3. The method of claim 1, wherein the logarithm of respective area ratios corresponding to said respective reflection coefficients within said truncated set of said reflection coefficients is encoded.
4. The method of claim 2, wherein the logarithm of respective area ratios corresponding to said respective reflection coefficients within said truncated set of said reflection coefficients is encoded.
5. The method of claim 1, further comprising the step of:
encoding pitch and gain parameters corresponding to said speech signal.
6. The method of claim 1, wherein said bandwidth threshold is less than 700 Hertz.
7. The method of claim 1, wherein said bandwidth threshold is approximately 300 Hertz.
8. The method of claim 1, wherein the phase of each of said roots of said inverse filter polynomial is encoded as the Mel of the center frequency thereof.
9. The method of claim 1, wherein the amplitude of each of said respective roots is encoded as the logarithm thereof.
10. The method of claim 1, wherein the amplitude of each of said respective roots is encoded as a corresponding bandwidth.
11. The method of claim 1, 2, 3, 4, 5, 6, 7, 8, 9, 10, further comprising the step of programming said encoded parameters in a read-only memory.
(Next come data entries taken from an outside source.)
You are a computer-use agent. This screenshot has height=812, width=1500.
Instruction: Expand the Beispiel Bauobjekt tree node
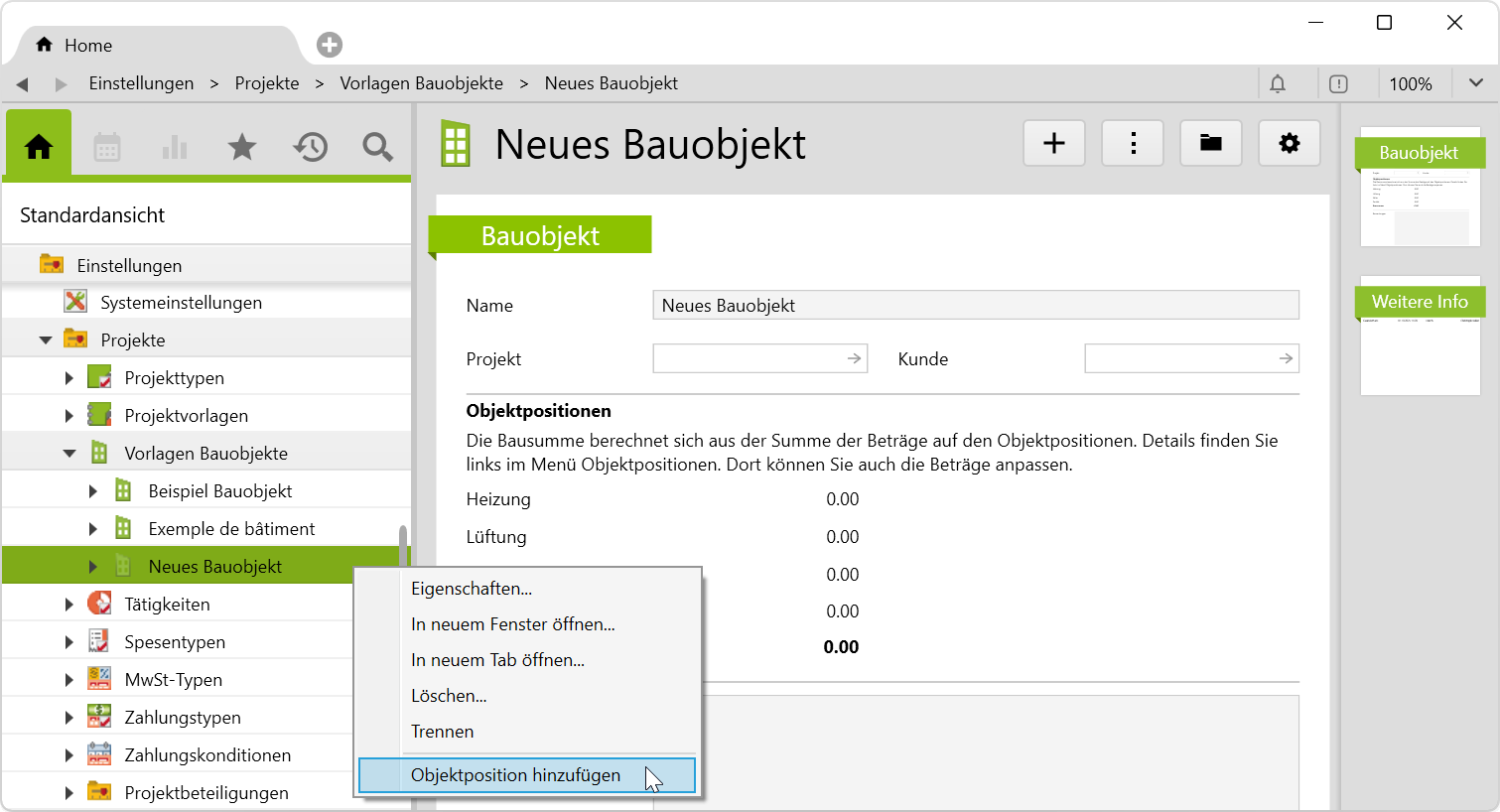tap(93, 491)
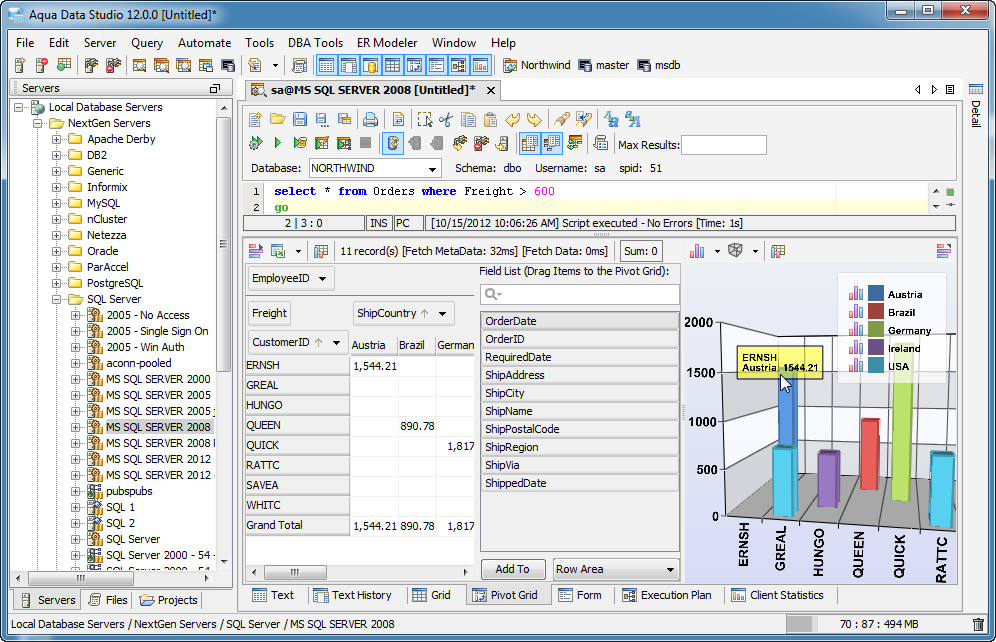Viewport: 996px width, 642px height.
Task: Click the 3D cube chart icon
Action: click(735, 251)
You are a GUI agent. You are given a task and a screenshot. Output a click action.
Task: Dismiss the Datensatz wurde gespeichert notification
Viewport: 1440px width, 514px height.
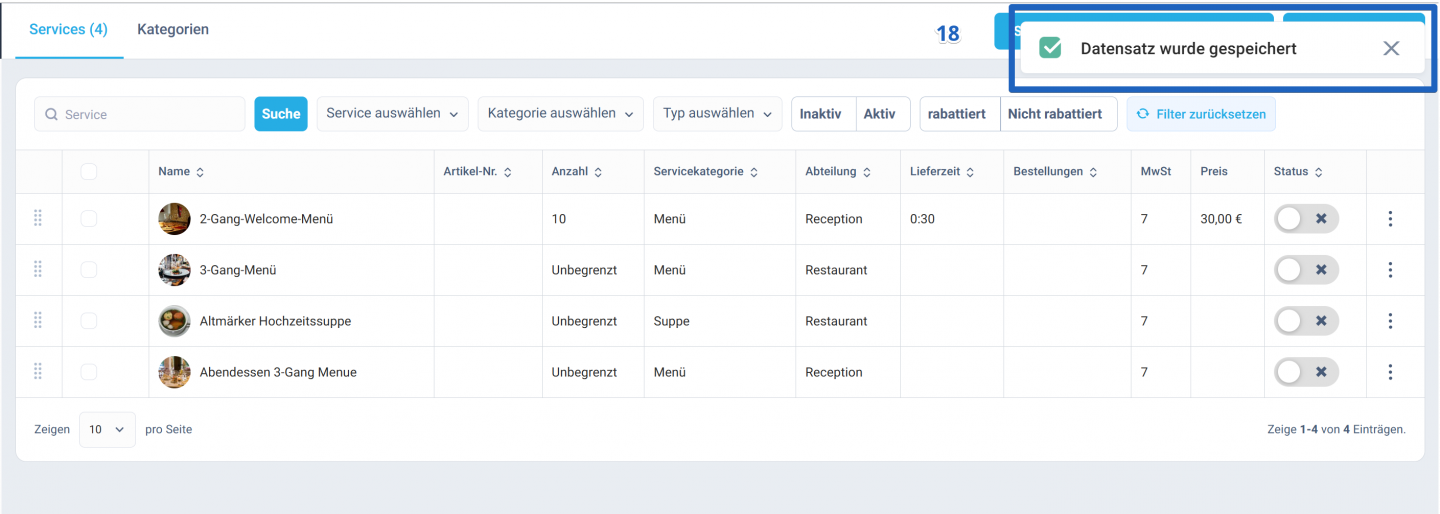pyautogui.click(x=1391, y=48)
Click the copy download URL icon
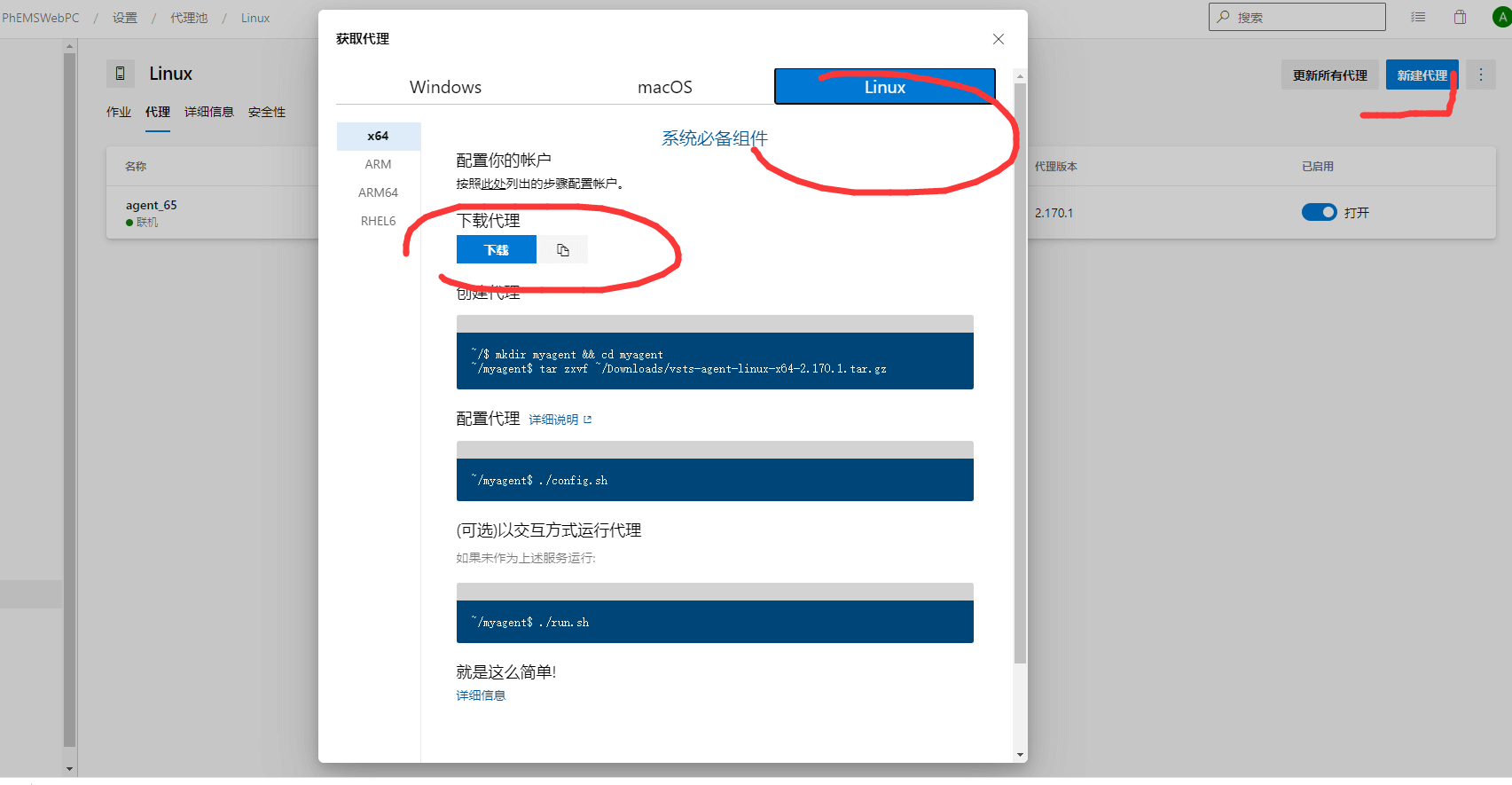The image size is (1512, 785). tap(562, 250)
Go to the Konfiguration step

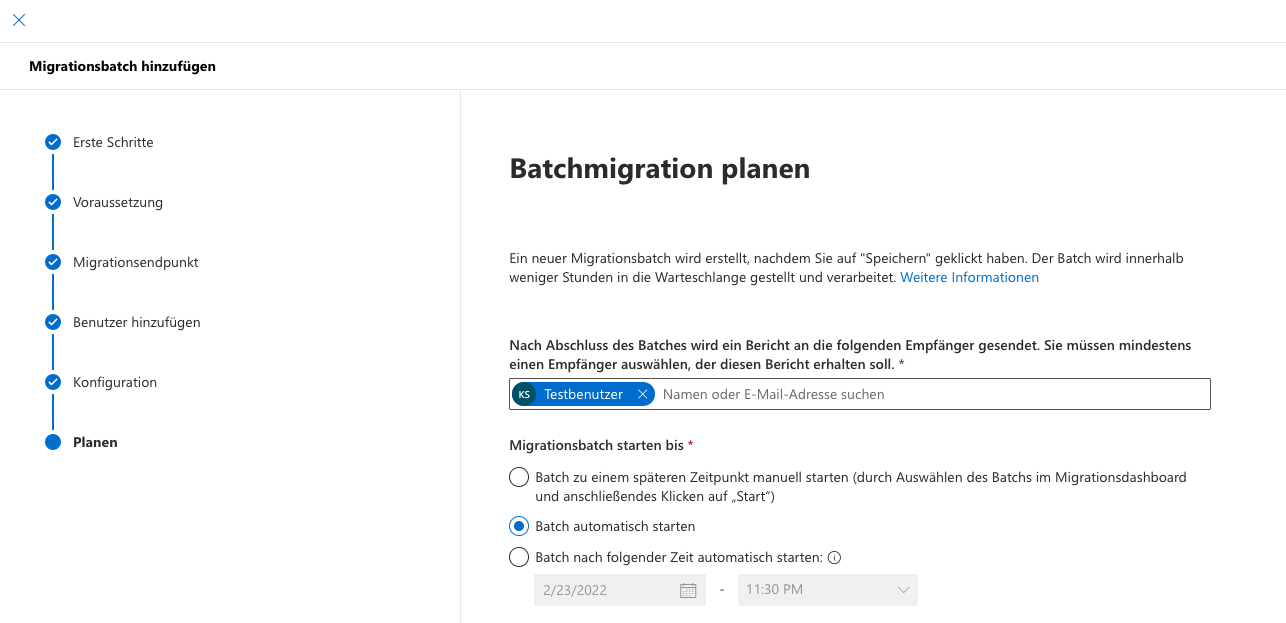click(115, 382)
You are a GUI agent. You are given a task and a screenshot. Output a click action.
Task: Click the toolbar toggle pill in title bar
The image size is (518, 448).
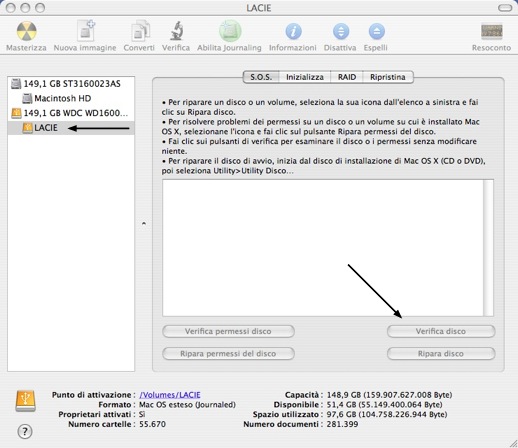(x=505, y=8)
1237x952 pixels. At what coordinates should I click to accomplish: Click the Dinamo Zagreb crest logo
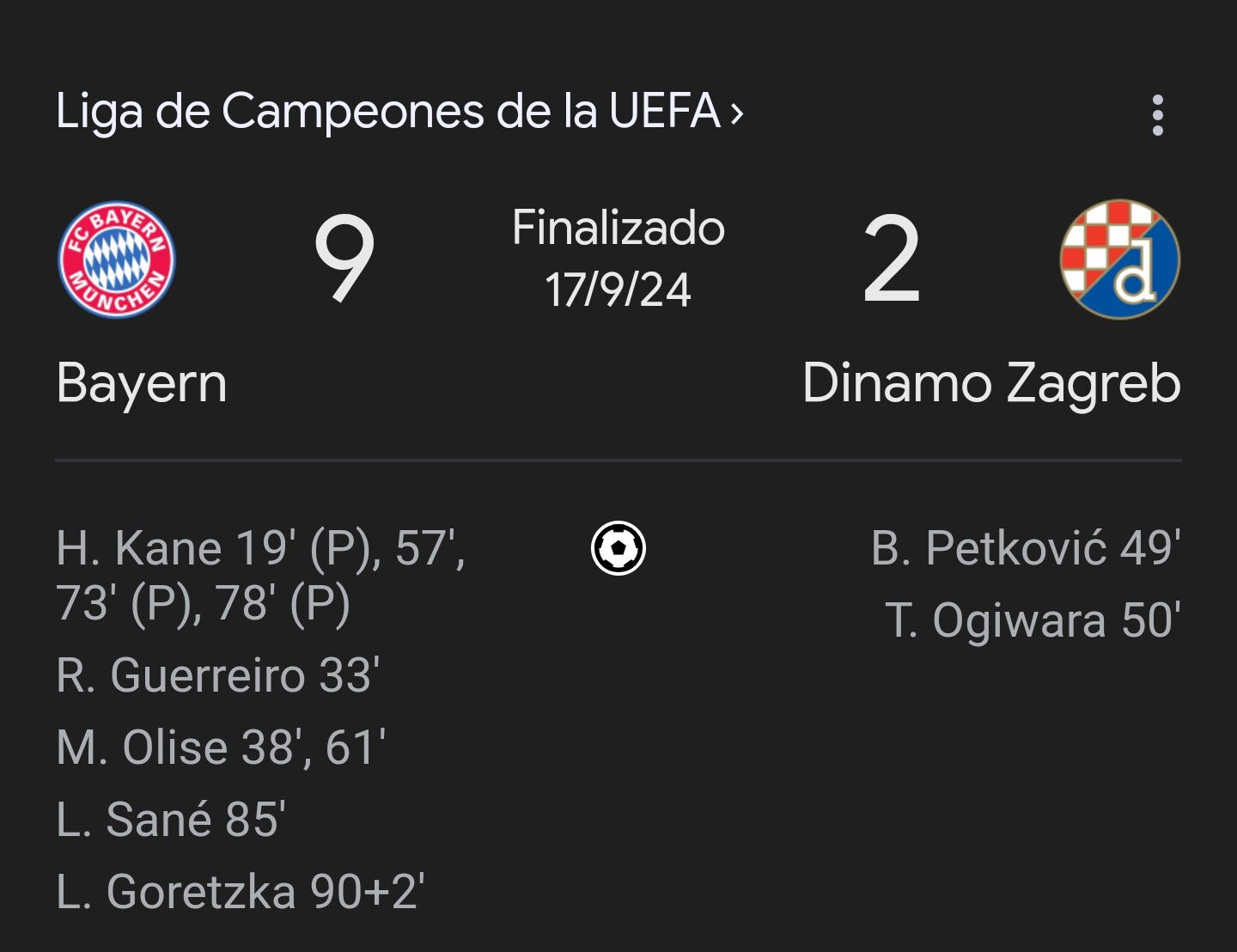[1120, 259]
The present invention teaches encoding of speech, in the LPC model, by means of poles. Since the poles correspond fairly directly to formants, the poles are a perceptually efficient set of parameters to encode. Moreover, transmission of poles guarantees a stable resynthesized filter. The possibility of pole encoding has been discussed in the prior art, but the present invention teaches a novel method of pole coding which provides major advantages and incorporates a number of novel features.
In the present invention, a bandwidth threshold is used to select those poles which have a narrow bandwidth (i.e., high-Q poles) and all other poles are approximated by a single spectral shaping polynomial of fixed order, preferably of order two. Thus, the variable number of formants which occurs in actual speech is well approximated by a varying number of encoded poles, and great computational efficiency is preserved.
Reflection coefficients k.sub.i have been preferred in the past, since they alone among possible LPC filter parameters both guarantee filter stability and have a natural ordering. A natural ordering of the transmitted parameters permits the use of entropy coding (a coding method where the codeword length varies from parameter to parameter, so that the more frequently occurring parameters are assigned shorter codewords). for lower average bit rates. The only other set of equivalent parameters which guarantees the stability of the filter are the poles of the transfer function H(z). Unfortunately, the poles of H(z) do not have a natural ordering. Besides this lack of natural ordering, another reason why pole encoding in the prior art has not been more extensively considered is that finding the roots of a tenth or higher order polynomial is computationally very expensive. Thus, to obtain the formant structure of the speech spectrum, peak-picking methods have typically been used (i.e., direct comparison of amplitudes in the frequency domain), although this has great difficulties when formants merge or diverge, and does not facilitate adaptation to the variable number of formants.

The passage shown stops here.